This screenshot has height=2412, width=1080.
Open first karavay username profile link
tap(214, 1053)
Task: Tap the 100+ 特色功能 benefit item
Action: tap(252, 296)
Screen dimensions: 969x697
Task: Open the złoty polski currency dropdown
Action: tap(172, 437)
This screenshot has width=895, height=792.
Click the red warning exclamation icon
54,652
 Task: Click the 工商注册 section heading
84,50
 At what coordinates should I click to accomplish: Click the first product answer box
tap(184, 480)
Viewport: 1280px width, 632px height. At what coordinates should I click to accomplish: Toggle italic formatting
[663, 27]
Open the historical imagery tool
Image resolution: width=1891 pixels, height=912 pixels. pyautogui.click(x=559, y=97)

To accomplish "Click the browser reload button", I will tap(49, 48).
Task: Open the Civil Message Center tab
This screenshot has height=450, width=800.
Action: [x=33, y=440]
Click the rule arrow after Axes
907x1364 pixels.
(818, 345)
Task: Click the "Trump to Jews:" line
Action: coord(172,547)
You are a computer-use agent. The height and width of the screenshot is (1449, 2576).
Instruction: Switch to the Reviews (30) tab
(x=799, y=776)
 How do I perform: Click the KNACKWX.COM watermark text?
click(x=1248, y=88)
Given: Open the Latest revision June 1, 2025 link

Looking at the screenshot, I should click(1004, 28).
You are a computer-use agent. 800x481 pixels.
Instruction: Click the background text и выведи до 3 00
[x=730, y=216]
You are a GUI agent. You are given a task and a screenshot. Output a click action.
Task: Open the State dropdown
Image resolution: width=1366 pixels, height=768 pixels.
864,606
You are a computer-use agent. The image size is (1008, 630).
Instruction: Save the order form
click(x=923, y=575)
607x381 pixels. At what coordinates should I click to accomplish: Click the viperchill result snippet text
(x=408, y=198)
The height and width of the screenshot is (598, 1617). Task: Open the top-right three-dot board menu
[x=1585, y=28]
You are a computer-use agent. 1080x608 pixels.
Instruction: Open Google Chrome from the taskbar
########################################
| YOUR INSTRUCTIONS |
Go line by line through the records above and copy each one containing "agent".

| OUTPUT FOR THIS TASK |
You are a computer-use agent. The height and width of the screenshot is (1449, 2576).
You are a computer-use agent. 800x481 pixels.
You are a GUI agent. You are given a task and a screenshot. Output a click action.
You are a computer-use agent. The image size is (1008, 630).
You are a computer-use agent. 1080x608 pixels.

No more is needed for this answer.